What must be established is the President’s knowledge of or participation in this corrupt scheme. The House now has confirmed over 20 calls made to meetings and dinners with these foreign clients. It has confirmation of visits to the White House and dinners and events attended by Joe Biden. It also has confirmation of trips on Air Force II by Hunter to facilitate these deals, as well as payments where the President’s Delaware home address was used as late as 2019 for transfers from China.

The most serious allegations concern reported Washington calls or meetings by Hunter at the behest of these foreign figures. At least one of those calls concerned the removal or isolation of a Ukrainian prosecutor investigating Burisma, an energy company paying Hunter as a board member. A few days later, Biden withheld a billion dollars in an approved loan to Ukrainian in order to force the firing of the prosecutor.

The House will need to strengthen the nexus with the president in seeking firsthand accounts of these meetings, calls, and transfers.

However, there is one thing that the House does not have to do. While there are references to Joe Biden receiving money from Hunter and other benefits (including a proposed ten percent from one of these foreign deals), he has already been shown to have benefited from these transfers.

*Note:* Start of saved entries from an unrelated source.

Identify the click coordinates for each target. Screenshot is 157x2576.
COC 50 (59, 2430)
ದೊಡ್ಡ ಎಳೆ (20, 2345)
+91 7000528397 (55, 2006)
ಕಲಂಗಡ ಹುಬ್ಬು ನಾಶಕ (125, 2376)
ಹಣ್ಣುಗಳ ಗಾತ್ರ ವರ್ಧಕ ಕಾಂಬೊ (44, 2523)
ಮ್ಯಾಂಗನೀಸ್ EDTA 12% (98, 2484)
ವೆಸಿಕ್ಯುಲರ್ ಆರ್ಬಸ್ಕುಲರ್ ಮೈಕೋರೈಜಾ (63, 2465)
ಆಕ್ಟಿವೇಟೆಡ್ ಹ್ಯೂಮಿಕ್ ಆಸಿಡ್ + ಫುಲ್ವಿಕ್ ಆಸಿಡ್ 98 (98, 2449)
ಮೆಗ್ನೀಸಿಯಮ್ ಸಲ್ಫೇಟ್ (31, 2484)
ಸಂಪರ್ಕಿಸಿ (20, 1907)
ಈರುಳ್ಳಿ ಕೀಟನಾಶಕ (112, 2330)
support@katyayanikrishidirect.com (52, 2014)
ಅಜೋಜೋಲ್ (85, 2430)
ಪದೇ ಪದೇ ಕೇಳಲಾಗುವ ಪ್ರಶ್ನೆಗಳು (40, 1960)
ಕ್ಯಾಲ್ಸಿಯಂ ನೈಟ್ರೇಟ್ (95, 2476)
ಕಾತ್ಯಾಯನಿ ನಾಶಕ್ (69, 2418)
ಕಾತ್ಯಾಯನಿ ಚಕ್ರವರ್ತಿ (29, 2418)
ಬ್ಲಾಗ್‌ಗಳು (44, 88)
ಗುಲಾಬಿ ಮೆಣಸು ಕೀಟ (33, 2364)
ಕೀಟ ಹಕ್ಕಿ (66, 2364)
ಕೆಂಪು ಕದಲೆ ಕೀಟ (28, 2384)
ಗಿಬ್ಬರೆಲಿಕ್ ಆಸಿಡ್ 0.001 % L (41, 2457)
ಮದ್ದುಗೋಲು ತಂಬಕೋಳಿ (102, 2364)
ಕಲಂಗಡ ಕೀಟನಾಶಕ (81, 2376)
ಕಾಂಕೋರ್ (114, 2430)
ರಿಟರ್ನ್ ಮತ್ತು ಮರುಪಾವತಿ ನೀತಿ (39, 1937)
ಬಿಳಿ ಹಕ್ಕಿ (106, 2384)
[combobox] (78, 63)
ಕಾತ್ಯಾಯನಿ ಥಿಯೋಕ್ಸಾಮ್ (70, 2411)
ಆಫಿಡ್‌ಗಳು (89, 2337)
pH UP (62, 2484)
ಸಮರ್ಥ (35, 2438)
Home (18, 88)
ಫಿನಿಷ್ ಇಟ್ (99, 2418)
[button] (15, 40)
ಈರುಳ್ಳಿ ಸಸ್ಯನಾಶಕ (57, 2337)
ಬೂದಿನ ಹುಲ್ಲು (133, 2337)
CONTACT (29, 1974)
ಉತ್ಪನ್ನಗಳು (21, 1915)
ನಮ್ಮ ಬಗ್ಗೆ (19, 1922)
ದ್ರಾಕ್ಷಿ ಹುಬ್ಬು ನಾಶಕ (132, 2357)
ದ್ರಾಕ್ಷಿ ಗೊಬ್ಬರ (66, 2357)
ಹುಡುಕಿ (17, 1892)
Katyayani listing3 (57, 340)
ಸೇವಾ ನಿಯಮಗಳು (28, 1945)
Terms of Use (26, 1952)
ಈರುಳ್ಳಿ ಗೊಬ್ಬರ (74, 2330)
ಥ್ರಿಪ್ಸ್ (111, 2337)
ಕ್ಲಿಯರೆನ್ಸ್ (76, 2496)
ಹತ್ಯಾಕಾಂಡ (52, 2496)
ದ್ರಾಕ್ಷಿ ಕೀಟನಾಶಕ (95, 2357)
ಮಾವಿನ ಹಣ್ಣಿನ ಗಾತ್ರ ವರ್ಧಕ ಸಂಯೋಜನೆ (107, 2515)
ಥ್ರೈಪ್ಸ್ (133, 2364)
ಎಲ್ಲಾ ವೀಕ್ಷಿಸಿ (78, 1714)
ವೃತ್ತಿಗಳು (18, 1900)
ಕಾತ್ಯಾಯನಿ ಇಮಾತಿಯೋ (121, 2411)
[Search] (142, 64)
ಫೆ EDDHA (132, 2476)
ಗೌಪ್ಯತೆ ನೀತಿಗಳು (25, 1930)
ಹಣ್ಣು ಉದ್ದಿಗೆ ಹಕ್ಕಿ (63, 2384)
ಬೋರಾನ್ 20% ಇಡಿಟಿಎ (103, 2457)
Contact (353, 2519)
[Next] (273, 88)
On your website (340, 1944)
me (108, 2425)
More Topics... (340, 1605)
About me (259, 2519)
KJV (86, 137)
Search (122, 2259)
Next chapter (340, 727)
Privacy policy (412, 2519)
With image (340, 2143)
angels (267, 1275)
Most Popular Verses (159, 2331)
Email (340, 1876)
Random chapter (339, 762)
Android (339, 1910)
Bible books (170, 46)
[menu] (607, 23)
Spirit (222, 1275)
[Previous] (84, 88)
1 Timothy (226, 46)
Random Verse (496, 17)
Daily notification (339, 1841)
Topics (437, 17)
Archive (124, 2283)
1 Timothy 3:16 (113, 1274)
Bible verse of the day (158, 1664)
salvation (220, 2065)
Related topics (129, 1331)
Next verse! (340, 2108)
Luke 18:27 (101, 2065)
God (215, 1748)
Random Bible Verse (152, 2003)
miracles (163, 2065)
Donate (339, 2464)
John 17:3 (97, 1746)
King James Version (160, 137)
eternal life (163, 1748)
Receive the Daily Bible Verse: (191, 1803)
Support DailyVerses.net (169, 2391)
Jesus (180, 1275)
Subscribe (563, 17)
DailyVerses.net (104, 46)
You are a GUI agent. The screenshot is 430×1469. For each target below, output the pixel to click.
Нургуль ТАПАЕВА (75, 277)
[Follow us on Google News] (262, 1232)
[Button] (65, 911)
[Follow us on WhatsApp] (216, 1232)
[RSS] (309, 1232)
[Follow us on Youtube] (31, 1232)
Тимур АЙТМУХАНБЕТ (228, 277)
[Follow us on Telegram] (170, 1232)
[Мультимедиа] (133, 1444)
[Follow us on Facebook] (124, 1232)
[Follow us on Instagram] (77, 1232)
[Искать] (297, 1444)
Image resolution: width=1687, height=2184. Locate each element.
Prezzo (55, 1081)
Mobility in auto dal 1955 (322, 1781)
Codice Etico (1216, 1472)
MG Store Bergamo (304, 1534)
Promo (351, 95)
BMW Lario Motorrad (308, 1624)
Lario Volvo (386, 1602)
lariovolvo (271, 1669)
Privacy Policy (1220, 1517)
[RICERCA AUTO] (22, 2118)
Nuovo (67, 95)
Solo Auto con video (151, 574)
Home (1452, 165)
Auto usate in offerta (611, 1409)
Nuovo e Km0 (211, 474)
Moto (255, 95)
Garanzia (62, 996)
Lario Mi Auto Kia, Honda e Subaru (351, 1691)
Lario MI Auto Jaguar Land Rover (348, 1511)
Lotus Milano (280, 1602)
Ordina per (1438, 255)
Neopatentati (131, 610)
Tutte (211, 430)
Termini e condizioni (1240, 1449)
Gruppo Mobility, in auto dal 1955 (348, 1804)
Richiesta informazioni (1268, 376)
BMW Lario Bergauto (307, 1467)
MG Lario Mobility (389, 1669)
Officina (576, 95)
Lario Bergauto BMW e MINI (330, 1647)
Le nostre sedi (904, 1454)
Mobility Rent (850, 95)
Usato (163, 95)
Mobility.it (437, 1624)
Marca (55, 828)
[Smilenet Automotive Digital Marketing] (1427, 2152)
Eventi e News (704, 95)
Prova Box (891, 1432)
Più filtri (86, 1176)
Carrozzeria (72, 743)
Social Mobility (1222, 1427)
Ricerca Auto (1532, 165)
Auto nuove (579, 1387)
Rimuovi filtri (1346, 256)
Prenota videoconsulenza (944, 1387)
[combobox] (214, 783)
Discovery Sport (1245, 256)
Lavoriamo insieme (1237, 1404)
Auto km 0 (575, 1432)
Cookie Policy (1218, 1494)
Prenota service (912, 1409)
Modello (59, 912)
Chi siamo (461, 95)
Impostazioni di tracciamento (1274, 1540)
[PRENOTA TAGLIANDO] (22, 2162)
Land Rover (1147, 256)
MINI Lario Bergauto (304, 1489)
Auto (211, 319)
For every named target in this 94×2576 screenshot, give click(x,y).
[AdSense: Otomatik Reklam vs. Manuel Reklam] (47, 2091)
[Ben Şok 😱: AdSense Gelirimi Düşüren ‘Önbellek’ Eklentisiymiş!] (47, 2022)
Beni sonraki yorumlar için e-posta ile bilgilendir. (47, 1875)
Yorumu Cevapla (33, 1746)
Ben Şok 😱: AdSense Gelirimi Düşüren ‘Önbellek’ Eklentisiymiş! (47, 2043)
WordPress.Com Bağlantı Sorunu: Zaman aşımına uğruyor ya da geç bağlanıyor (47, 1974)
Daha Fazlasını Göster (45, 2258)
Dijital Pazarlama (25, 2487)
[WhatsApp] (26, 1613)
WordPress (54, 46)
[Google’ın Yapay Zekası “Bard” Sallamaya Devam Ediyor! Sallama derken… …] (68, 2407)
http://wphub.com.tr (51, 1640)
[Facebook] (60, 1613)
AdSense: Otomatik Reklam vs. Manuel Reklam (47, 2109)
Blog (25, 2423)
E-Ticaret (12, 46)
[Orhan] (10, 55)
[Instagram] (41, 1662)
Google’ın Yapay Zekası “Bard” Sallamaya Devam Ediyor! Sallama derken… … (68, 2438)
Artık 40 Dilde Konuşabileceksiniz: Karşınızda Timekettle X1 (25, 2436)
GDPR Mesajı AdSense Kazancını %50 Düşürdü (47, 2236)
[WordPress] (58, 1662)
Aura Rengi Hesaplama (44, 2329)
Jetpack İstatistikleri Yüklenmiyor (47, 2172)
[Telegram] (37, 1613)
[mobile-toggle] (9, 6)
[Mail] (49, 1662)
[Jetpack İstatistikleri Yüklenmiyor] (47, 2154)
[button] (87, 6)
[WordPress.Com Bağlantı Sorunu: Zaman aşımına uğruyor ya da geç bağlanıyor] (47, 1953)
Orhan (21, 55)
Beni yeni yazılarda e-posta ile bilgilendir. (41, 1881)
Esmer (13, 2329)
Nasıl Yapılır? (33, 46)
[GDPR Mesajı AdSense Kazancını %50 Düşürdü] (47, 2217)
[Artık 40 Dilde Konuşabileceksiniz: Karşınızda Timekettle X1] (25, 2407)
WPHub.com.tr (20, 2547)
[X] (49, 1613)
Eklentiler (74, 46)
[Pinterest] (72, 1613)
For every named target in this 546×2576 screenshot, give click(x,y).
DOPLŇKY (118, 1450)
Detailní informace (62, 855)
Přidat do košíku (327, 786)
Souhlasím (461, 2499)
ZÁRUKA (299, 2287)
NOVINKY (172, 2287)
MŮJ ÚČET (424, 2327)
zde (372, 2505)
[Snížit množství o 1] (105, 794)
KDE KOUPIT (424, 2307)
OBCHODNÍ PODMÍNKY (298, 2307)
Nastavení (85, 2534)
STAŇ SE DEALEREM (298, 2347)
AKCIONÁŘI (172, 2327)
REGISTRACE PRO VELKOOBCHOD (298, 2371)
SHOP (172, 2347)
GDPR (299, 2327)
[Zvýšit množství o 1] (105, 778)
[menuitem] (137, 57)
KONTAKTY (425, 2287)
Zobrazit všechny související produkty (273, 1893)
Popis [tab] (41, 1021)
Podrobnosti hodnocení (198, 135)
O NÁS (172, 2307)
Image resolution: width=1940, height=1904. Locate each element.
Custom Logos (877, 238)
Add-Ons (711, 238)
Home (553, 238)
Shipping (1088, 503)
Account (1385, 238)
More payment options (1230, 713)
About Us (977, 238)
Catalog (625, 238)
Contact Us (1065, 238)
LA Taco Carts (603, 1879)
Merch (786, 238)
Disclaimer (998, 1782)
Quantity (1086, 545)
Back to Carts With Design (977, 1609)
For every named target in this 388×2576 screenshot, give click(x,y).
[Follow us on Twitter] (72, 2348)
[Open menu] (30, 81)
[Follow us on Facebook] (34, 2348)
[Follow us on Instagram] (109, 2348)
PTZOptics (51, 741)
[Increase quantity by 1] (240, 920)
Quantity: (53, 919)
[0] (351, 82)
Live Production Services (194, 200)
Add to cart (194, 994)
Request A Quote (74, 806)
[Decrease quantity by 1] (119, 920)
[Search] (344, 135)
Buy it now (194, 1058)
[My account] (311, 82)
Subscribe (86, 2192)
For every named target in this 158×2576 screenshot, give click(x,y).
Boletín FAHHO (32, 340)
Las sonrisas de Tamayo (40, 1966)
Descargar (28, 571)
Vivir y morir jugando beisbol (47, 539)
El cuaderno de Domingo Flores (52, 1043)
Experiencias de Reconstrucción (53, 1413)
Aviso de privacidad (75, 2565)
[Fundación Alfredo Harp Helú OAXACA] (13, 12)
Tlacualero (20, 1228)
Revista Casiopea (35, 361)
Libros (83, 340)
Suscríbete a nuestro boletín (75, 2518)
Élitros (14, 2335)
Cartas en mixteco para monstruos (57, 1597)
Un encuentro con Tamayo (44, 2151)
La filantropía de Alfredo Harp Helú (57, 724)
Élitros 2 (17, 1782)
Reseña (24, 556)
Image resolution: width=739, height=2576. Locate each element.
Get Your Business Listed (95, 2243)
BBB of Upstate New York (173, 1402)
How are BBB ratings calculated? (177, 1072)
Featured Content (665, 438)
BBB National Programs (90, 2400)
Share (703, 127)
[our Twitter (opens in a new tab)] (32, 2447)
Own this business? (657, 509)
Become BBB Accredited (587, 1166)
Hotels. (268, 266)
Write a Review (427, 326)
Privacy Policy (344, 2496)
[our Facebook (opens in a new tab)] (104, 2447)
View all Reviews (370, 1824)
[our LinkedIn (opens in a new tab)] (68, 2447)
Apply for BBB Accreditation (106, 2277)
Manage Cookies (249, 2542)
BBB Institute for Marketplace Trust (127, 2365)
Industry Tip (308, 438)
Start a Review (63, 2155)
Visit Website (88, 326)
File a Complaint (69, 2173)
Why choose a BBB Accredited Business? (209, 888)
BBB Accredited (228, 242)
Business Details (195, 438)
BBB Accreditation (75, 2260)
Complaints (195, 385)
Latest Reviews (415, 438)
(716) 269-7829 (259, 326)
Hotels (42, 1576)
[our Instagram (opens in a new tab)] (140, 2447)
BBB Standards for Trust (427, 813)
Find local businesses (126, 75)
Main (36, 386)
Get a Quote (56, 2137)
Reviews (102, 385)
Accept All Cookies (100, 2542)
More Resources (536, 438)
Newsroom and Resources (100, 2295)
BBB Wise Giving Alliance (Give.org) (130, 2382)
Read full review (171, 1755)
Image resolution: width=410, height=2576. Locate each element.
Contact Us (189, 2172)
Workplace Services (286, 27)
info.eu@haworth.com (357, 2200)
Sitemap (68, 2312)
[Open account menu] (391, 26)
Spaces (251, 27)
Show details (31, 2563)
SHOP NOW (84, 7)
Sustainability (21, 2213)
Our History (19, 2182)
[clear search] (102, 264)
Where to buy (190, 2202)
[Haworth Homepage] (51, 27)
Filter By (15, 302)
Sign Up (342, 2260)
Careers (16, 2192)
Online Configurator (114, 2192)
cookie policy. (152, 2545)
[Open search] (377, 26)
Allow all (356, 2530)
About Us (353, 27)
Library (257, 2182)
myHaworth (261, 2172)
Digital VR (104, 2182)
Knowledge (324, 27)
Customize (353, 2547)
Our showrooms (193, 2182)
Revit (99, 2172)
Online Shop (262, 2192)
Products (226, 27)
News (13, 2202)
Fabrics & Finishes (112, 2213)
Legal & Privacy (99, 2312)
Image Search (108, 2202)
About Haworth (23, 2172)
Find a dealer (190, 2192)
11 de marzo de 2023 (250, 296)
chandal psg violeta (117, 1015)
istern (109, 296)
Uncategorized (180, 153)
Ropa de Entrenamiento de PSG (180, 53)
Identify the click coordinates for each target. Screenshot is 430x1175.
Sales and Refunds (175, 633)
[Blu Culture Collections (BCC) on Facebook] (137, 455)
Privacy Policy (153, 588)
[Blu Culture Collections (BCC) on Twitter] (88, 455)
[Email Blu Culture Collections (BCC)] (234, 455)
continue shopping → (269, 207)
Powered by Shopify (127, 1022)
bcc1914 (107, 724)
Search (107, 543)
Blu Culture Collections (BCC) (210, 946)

There is a false narrative being pushed by both politicians and pundits that there is no basis for an inquiry, let alone an impeachment, unless a direct payment or gift can be shown to Joe Biden. That would certainly strengthen the case politically, but it is not essential legally. Even in criminal cases subject to the highest standard, payments to family members can be treated as benefits to a principal actor. Direct benefits can further strengthen articles of impeachment, but they would not be a prerequisite for such an action.

For example, in Ryan v. United States, the Seventh Circuit U.S. Court of Appeals upheld the conviction of George Ryan, formerly Secretary of State and then governor of Illinois, partly on account of benefits paid to his family, including the hiring of a band at his daughter’s wedding and other “undisclosed financial benefits to him and his family and to his friends.” Criminal cases can indeed be built on a “stream of benefits” running to the politician in question, his family, or his friends.

That is also true of past impeachments. I served as lead counsel in the last judicial impeachment tried before the Senate. My client, Judge G. Thomas Porteous, had been impeached by the House for, among other things, benefits received by his children, including gifts related to a wedding.

One of the jurors in the trial was Sen. Robert Menendez (D-N.J.), who voted to convict and remove Porteous. Menendez is now charged with accepting gifts of vastly greater value in the recent corruption indictment.

The similarities between the Menendez and Biden controversies are noteworthy, in everything from the types of gifts to the counsel representing the accused.  The Menendez indictment includes conspiracy charges for honest services fraud, the use of office to serve personal rather the public interests. It also includes extortion under color of official right under 18 U.S.C. 1951. (The Hobbs Act allows for a charge of extortion without a threat of violence but rather the use of official authority.)

Courts have held that conspiracy charges do not require the defendant to be involved in all (or even most) aspects of the planning for a bribe or denial of honest services. Thus, a conspirator does not have to participate “in every overt act or know all the details to be charged as a member of the conspiracy.”

Menendez’s case shows that the Biden Administration is prosecuting individuals under the same type of public corruption that this impeachment inquiry is supposed to prove. The U.S. has long declared influence peddling to be a form of public corruption and signed international conventions to combat precisely this type of corruption around the world.

This impeachment inquiry is going forward. The House just issued subpoenas on Friday for the financial records of both Hunter and James Biden. The public could soon have answers to some of these questions. Madison called impeachment “indispensable…for defending the community” against such corruption. The inquiry itself is an assurance that, wherever this evidence may lead, the House can now follow.